Nell’analisi del privilegio fai anche un’analisi geografica, tu vieni dai Parioli il quartiere della ricchezza e hai deciso di vivere a Roma Est, al Pigneto. Come cambia la città, cosa cerchi in questo cambiamento?
I Parioli è ormai un territorio pieno di ipocrisia e barricate, le zone del privilegio sono zone in cui non c’è accoglienza e non c’è relazione. Ecco perché spesso chi vive nelle zone del privilegio, come me, scappa da quei luoghi per andare in zone come il Pigneto, dove si vive bene, dove si creano relazioni, rapporti, dove se vai in un bar puoi stare quanto vuoi senza consumare nulla, sei un essere umano, nei luoghi della ricchezza sei solo un consumatore. Certo noi borghesi siamo colonizzatori e quindi dove andiamo distruggiamo l’ecosistema e questo adesso sta accadendo anche nei quartieri popolari della città.

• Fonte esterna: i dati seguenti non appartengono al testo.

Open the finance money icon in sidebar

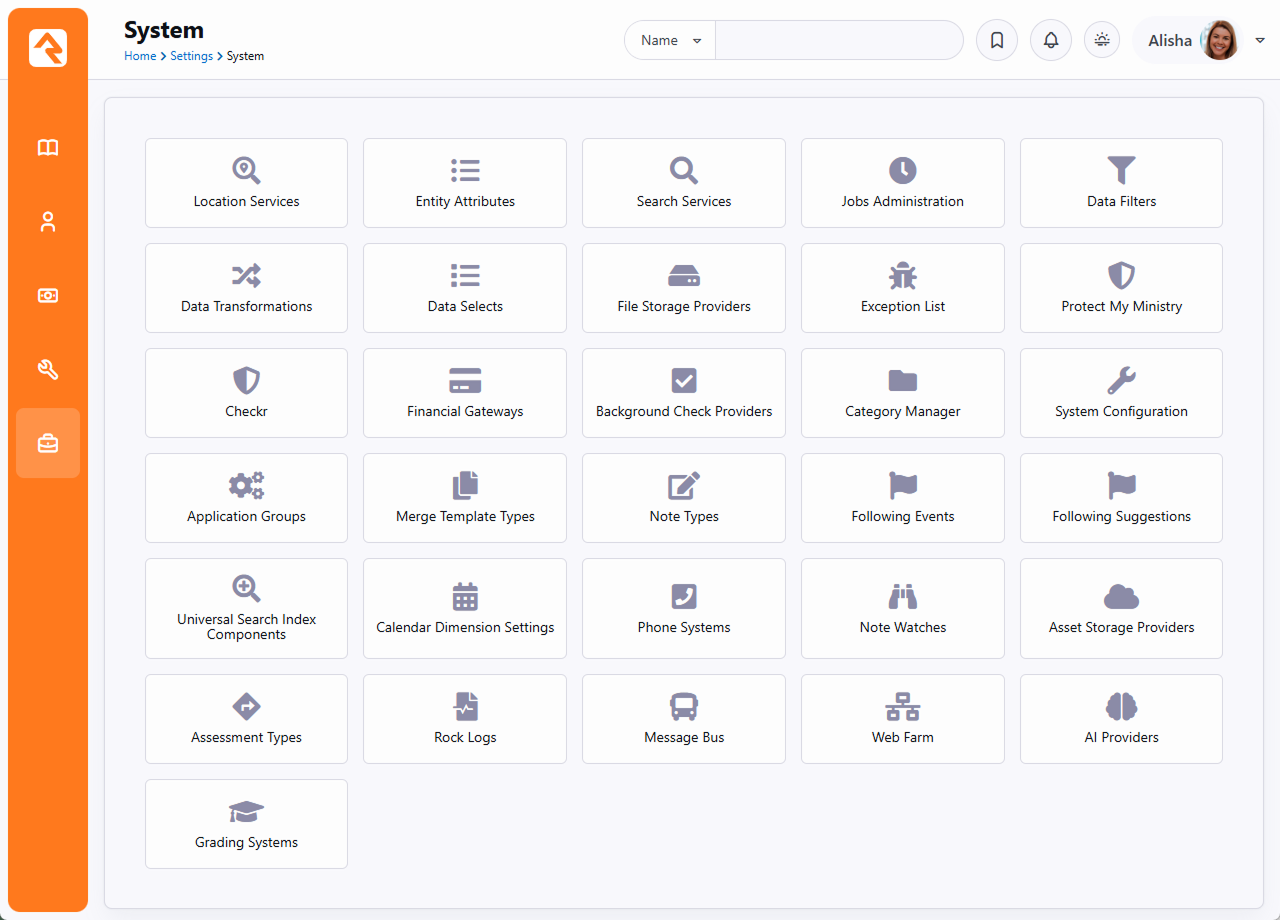[x=48, y=296]
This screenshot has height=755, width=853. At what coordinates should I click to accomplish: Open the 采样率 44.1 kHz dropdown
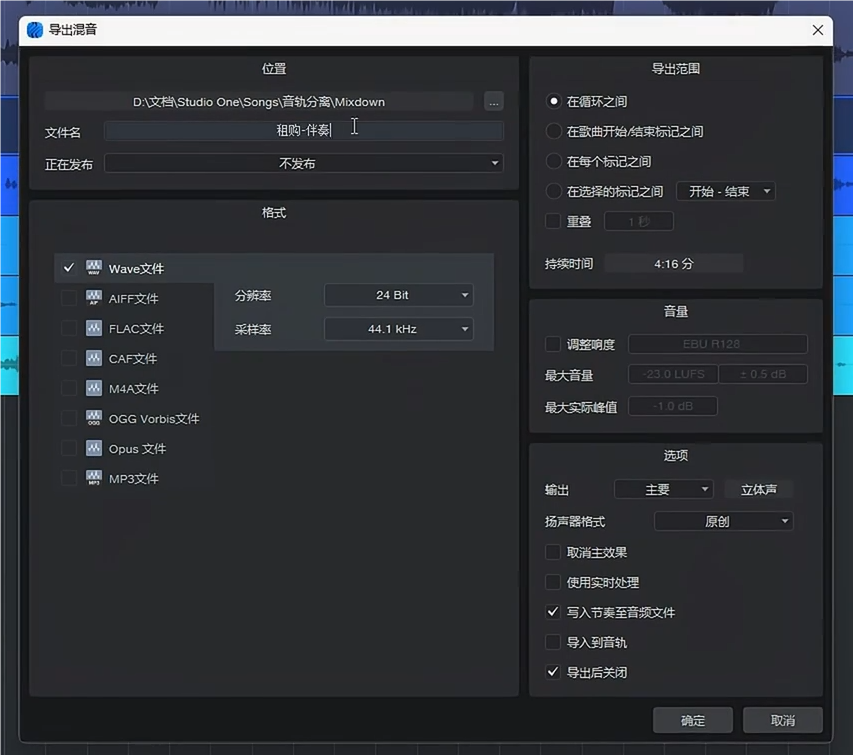coord(398,328)
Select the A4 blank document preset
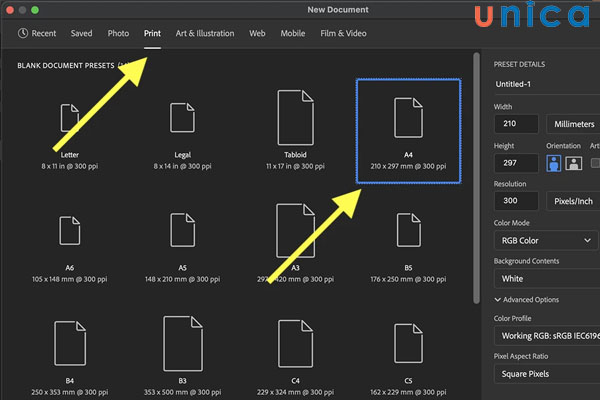Image resolution: width=600 pixels, height=400 pixels. (x=408, y=117)
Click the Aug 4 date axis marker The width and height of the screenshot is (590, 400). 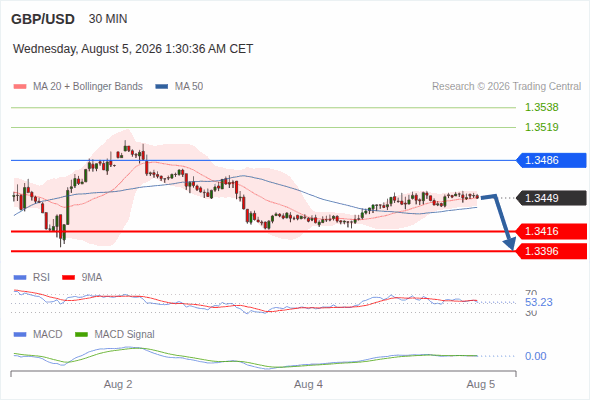pos(308,384)
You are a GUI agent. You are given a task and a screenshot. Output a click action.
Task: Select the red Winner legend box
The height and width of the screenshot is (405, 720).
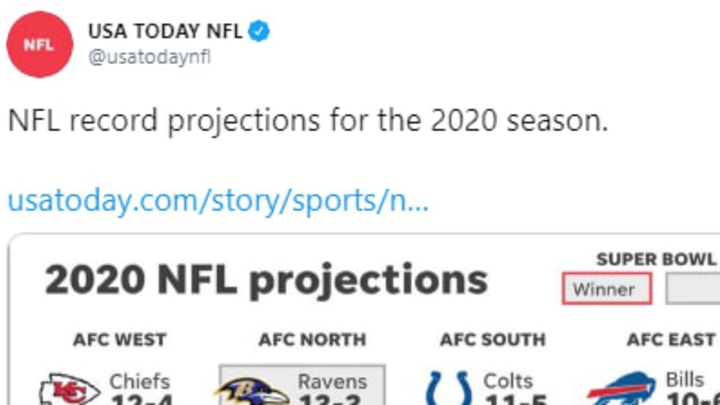click(607, 289)
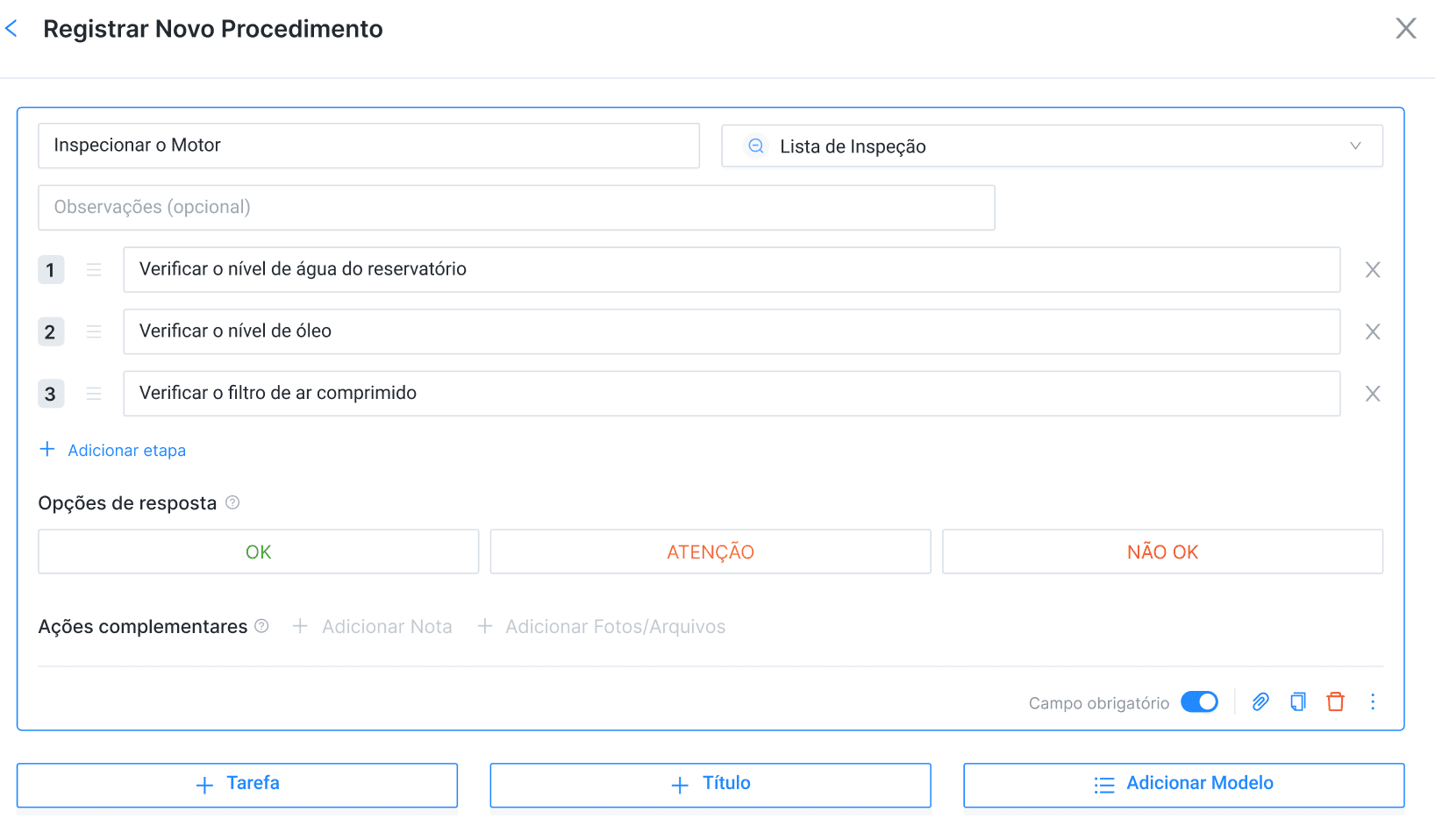Open the Lista de Inspeção dropdown
Image resolution: width=1435 pixels, height=840 pixels.
coord(1052,146)
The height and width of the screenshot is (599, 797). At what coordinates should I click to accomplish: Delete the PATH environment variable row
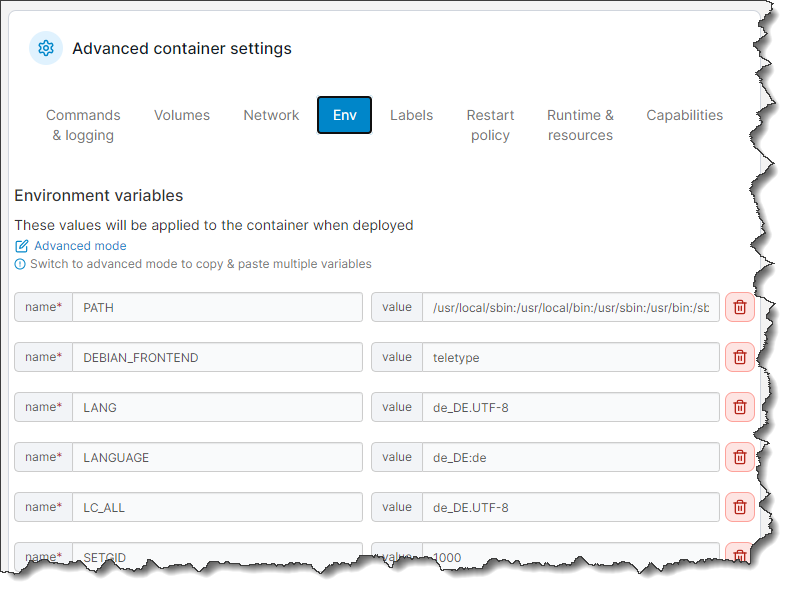tap(739, 307)
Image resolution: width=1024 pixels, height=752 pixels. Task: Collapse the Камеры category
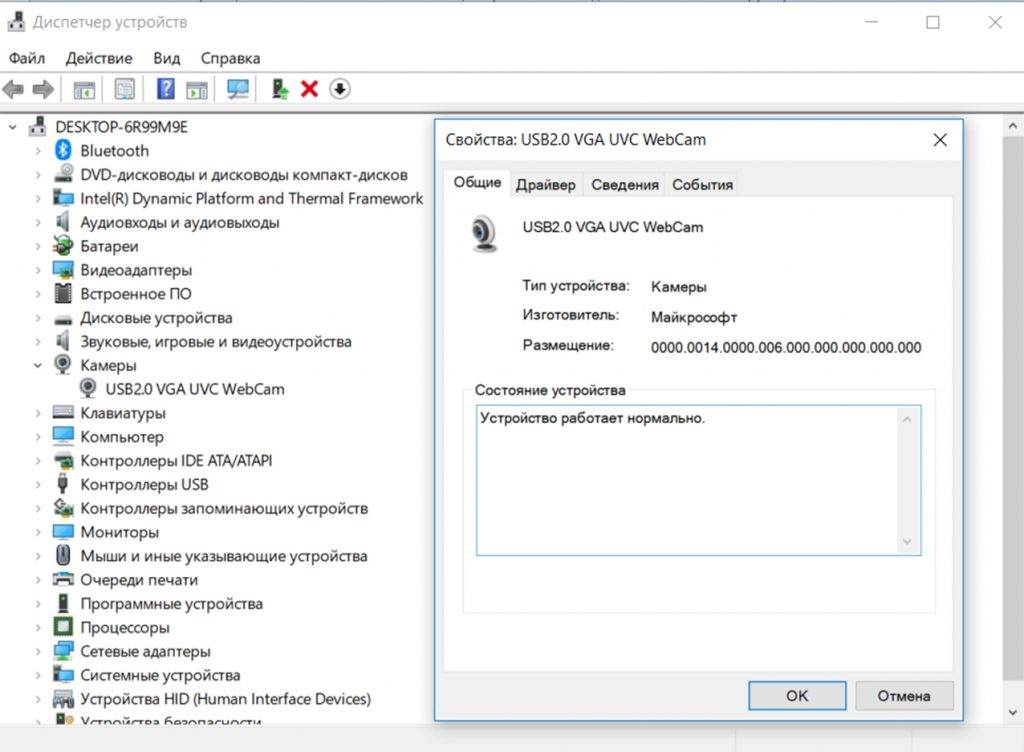click(38, 366)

Hai raccontato che durante la pandemia hai visto una ventina di film di Hitchcock, proprio ne “Il Capo” ritroviamo una tensione, una struttura da Thriller Psicologico. Anche Antonella Lattanzi per esempio nel suo ultimo libro utilizza questa forma. C’è una nuova tendenza nella letteratura di oggi? Utilizzare il genere letterario per raccontare la società?
Il quadro complessivo è sicuramente interessante, nel mio caso io avevo deciso di giocare con questa struttura perché mi sembrava che potesse dare un nuovo spunto alla narrazione e alla scrittura, ero talmente in questa direzione che il titolo di lavoro del libro fino all’ultimo era stato proprio “Thriller”. Inoltre nel mondo anglosassone da Don Delillo a Pynchon c’è sempre un’aria da thriller internazionale, il thriller è uno strumento importante della narrazione. È stato decisamente più interessante scrivere trattenendo le informazioni, soprattutto rispetto ai miei libri precedenti dove molto cattolicamente scrivevo come se mi stessi confessando.

Per te tutte le relazioni sono relazioni di potere?
Diciamo che la cosa più importante è porre la questione. Adesso bisogna stare più attenti quando parliamo di certi temi, dobbiamo sapere che prima di parlare devi negoziare il potere con gli altri, prima di parlare bisogna porre le questioni di disparità che siano economiche o di genere. Troppe volte ho sentito ricchi e privilegiati dire “non c’ho na lira”, ormai quando parliamo dobbiamo imparare bene a soppesare le questioni e le situazioni, la parola è un’arma.

Gaia nel raccontarti la sua storia ti ha manipolato e usato?
Quando qualcuno ti racconta una storia c’è sempre una manipolazione che si accompagna alla necessità di espressione. Nel suo raccontarmi la storia c’è una sorte di messaggio lanciato verso la sua compagna, Calla. Per me è importante stare in quello spazio narrativo in cui non sappiamo se questa è una storia vera o finta. E all’interno della manipolazione di Gaia però io ritrovo il mistero profondo, il miracolo del raccontare: tutte le storie sono popolate di fantasmi e di sdoppiamenti, raccontare è un gioco di specchi.